Severe attacks receive all of these treatments and often require intermittent intravenous or prolonged inhaled corticosteroids as well. Unfortunately, a patient must be able to use an inhaler or an inhaler with a spacer to receive FDA-approved inhaled corticosteroids in the United States because a nebulizable form is not available here. This is probably because no company has been willing to spend the money to test and get FDA approval - a failure of our system. Patients with moderately severe asthma who continue to need emergency visits or require admission should have a pediatric allergy/pulmonary consultation. Those with severe asthma are much easier to manage as a partnership.
In fact, the overall morbidity and mortality of asthma is at risk to become even worse under managed care. The generalist may be tempted to continue partially effective treatments too long, trying to avoid an HMO "black mark" for referrals. But hospitalization and emergency visits will end up costing more than consultations, so recognize your limitations.

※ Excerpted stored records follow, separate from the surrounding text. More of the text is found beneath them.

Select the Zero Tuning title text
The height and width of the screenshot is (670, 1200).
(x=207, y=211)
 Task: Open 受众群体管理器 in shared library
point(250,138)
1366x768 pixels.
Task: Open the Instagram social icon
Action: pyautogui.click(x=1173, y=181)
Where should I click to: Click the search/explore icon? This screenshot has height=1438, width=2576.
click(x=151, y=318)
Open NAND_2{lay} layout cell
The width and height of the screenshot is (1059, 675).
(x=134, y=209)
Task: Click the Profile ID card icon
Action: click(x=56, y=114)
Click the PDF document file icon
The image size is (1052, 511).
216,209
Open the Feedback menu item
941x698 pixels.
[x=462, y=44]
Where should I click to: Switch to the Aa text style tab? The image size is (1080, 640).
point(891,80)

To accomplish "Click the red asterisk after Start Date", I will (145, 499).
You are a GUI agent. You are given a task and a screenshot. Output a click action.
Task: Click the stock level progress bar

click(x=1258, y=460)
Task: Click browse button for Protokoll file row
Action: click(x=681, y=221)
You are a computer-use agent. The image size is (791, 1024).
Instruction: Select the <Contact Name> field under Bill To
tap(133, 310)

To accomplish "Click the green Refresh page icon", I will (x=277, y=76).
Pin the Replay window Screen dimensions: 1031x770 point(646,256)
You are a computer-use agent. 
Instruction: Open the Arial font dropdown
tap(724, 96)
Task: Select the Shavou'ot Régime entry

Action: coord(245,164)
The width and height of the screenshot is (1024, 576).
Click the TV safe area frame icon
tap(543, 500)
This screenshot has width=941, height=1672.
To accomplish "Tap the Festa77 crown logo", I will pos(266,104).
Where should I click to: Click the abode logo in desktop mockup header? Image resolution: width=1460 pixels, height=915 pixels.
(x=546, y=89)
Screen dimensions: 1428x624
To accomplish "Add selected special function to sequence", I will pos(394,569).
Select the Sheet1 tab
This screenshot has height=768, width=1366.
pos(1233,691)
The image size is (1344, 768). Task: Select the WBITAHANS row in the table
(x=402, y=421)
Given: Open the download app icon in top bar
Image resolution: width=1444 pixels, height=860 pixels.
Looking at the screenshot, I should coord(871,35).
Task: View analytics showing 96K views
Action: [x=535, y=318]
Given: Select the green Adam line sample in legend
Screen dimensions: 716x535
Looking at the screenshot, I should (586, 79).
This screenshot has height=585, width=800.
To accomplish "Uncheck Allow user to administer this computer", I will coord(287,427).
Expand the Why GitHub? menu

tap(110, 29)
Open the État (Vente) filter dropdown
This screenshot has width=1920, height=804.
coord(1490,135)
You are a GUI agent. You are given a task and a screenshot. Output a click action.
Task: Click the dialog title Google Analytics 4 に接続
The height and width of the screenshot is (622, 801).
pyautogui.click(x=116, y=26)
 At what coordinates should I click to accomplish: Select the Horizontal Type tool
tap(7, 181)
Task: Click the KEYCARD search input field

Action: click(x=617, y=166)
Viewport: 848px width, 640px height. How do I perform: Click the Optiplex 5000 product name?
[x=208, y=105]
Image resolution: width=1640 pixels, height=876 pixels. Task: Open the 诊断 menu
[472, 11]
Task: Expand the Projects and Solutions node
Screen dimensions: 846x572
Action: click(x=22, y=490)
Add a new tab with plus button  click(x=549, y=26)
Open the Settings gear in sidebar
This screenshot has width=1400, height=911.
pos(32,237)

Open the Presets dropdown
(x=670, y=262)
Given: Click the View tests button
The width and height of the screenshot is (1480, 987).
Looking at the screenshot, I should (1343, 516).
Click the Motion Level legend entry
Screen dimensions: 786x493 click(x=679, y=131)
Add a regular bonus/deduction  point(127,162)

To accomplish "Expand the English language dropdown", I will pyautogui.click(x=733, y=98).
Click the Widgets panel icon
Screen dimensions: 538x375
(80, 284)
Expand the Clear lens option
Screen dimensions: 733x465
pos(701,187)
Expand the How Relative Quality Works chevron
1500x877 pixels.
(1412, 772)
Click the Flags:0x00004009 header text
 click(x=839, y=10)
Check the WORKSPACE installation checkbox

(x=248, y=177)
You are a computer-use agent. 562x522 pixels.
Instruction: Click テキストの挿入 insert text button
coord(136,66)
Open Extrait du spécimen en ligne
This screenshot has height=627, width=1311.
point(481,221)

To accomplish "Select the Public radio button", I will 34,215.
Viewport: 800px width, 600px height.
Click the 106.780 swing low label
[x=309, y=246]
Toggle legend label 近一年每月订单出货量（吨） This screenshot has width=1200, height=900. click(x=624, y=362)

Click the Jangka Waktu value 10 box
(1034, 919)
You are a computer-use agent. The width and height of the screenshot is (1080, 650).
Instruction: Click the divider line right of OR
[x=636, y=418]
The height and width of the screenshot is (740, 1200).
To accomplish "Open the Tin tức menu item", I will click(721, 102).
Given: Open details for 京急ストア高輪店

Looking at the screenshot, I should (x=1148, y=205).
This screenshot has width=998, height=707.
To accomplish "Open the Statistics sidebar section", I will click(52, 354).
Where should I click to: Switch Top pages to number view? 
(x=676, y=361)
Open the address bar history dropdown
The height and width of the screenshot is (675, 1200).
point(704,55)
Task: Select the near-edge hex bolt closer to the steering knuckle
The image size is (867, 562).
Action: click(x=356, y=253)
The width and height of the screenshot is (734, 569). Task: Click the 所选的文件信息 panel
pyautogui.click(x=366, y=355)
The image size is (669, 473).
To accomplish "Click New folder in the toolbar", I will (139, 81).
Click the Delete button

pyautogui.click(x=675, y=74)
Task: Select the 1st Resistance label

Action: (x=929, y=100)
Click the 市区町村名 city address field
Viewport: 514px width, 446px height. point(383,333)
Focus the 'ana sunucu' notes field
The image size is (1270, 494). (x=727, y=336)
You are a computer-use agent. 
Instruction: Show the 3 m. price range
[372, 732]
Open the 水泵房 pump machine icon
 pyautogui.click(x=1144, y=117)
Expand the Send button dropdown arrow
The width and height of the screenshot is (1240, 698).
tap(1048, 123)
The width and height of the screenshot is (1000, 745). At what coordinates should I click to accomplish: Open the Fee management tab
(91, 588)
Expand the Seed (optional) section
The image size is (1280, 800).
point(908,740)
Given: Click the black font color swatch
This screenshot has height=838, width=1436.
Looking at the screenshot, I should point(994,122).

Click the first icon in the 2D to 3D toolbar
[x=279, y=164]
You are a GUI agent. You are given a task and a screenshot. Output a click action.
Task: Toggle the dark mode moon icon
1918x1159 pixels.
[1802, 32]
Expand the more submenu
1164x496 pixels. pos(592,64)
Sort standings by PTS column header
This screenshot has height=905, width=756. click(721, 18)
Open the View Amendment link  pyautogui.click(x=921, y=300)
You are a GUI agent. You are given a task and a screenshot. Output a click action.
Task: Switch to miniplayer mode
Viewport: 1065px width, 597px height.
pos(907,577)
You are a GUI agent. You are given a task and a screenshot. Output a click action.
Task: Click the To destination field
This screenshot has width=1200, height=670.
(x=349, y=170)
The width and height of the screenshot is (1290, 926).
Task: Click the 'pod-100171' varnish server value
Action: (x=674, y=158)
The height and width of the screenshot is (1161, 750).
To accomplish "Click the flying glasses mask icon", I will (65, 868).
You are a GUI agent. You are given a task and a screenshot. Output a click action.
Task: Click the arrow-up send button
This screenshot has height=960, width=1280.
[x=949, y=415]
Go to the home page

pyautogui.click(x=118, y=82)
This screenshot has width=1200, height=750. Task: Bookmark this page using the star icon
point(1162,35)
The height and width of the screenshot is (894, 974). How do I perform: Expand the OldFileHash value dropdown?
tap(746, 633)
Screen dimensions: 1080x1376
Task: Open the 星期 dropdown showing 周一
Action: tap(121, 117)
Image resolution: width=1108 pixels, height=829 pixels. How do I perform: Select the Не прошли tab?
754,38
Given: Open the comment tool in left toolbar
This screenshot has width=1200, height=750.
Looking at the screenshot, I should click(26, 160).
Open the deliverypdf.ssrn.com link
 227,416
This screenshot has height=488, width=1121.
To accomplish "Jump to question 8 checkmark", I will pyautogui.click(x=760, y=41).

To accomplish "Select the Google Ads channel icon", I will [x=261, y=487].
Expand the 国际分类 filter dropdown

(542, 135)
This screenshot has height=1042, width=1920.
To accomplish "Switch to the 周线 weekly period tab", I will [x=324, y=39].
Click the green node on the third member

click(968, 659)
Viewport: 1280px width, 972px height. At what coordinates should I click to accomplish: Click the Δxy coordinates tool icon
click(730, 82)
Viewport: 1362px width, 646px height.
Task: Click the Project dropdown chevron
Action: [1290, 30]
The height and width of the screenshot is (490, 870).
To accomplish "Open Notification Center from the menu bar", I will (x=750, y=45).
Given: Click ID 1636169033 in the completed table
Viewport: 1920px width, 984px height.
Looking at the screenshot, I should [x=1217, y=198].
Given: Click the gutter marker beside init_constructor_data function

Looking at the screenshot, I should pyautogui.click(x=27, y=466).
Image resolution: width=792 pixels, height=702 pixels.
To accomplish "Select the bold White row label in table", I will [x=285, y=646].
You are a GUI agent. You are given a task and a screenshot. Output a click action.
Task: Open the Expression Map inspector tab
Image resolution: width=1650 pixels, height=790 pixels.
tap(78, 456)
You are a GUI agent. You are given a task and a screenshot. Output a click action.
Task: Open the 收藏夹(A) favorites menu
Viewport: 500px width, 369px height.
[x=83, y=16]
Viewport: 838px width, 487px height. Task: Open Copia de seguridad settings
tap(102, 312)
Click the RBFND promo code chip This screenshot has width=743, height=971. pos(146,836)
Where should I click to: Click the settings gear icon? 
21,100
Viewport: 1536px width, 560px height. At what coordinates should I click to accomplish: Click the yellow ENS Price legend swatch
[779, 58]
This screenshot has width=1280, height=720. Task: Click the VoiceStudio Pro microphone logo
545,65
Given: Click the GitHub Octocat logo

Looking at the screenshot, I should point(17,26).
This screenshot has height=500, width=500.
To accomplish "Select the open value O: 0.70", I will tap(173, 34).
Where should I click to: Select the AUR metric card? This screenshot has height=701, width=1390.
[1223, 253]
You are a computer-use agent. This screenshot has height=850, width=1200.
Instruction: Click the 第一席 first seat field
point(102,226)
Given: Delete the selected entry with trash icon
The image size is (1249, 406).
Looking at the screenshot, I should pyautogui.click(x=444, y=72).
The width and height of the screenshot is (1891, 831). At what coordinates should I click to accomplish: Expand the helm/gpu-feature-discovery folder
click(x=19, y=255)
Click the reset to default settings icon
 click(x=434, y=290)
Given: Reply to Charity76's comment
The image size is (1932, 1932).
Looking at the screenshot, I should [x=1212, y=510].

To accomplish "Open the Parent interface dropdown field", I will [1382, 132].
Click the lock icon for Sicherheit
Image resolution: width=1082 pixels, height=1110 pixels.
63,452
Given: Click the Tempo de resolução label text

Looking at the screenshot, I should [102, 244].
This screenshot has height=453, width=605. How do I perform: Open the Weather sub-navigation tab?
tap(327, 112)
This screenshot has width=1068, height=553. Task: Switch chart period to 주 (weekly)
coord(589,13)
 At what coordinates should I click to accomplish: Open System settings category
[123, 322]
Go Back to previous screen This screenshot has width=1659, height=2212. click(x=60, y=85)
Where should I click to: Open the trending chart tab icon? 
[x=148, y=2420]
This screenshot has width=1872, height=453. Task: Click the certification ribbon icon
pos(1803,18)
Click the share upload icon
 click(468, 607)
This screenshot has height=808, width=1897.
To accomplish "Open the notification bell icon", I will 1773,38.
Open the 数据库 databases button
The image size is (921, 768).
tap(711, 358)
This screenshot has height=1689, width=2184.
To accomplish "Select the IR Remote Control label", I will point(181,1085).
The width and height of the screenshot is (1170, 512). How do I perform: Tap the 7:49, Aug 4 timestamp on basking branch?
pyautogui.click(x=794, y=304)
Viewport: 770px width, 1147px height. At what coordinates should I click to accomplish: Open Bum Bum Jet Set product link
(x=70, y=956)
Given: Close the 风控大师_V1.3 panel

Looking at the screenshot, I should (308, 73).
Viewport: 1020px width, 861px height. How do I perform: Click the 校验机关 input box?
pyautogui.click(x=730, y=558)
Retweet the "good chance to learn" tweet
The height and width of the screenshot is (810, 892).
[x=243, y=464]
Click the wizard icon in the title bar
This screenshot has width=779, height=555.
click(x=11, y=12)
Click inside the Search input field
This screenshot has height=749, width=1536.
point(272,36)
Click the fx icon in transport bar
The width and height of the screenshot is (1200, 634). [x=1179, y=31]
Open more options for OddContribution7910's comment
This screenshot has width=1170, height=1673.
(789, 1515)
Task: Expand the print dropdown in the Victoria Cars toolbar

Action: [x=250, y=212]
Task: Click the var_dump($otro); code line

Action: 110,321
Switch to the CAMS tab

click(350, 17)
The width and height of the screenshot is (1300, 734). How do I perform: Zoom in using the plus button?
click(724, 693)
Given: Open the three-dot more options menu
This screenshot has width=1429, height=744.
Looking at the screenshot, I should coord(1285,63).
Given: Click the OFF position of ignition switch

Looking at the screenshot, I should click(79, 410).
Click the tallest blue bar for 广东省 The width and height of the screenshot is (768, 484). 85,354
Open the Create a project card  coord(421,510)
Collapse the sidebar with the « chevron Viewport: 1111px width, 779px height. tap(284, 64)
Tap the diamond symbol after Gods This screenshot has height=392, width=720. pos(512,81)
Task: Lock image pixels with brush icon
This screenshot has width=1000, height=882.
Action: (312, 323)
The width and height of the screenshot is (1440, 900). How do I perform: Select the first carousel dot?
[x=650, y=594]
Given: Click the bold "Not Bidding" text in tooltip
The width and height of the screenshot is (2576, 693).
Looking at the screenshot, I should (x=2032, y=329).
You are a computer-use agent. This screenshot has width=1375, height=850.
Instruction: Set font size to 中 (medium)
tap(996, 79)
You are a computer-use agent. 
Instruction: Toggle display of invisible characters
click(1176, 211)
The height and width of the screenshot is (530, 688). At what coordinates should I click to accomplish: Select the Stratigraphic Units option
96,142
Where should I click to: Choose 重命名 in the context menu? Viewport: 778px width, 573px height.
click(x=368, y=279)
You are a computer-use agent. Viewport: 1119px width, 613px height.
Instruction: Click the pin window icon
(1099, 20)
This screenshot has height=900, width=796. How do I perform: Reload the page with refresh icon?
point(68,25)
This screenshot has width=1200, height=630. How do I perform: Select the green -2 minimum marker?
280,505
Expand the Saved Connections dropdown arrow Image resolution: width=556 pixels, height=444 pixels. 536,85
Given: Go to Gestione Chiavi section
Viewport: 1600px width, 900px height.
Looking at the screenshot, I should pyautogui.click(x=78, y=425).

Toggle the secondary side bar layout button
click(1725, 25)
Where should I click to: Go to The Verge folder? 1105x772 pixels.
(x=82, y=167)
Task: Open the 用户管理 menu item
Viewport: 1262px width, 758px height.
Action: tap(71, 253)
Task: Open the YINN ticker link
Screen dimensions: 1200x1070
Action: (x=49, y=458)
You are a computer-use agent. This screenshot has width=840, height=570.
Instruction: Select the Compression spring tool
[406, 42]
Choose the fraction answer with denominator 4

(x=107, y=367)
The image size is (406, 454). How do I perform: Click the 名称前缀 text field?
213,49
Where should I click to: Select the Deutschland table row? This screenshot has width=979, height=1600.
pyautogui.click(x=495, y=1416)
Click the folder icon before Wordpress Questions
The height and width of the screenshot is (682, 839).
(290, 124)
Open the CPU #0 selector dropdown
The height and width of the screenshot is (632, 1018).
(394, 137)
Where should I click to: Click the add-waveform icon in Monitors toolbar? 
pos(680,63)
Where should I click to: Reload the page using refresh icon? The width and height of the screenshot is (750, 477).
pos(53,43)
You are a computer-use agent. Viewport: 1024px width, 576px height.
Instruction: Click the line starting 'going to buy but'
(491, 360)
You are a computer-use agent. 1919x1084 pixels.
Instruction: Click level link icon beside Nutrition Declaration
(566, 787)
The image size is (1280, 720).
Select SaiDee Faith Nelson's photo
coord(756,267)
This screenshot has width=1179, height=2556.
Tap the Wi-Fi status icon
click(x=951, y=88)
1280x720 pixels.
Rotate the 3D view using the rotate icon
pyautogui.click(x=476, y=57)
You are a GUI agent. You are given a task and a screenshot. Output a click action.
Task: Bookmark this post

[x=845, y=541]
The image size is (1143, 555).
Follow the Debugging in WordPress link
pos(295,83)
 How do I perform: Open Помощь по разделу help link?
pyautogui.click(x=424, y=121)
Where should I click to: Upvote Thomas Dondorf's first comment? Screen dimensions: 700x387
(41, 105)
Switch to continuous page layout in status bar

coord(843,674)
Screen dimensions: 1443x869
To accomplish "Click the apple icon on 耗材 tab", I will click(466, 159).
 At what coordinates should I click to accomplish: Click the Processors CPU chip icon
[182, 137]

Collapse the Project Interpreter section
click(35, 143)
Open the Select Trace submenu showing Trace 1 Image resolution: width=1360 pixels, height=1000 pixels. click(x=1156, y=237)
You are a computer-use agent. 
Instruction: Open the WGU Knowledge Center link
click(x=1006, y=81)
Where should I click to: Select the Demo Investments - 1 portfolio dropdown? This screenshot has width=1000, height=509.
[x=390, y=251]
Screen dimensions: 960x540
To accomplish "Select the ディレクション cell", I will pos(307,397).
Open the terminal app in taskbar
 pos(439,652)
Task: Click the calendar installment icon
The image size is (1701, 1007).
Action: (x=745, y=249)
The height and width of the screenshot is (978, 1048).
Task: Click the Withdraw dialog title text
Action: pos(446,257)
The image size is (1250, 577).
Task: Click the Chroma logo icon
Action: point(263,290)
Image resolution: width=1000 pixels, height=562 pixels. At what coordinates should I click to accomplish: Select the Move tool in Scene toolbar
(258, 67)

The wild card in all of this is behavioral factors. Work with parents to try to make the child responsible for his or her own care as they are growing up (starting before adolescence) and minimize the invasiveness of your treatments (in the child's eyes) to give them the most acceptable lifestyle. Negotiate with the child and the parents - if they will not use a treatment or don't want it, you need to know. And use mental health consultations.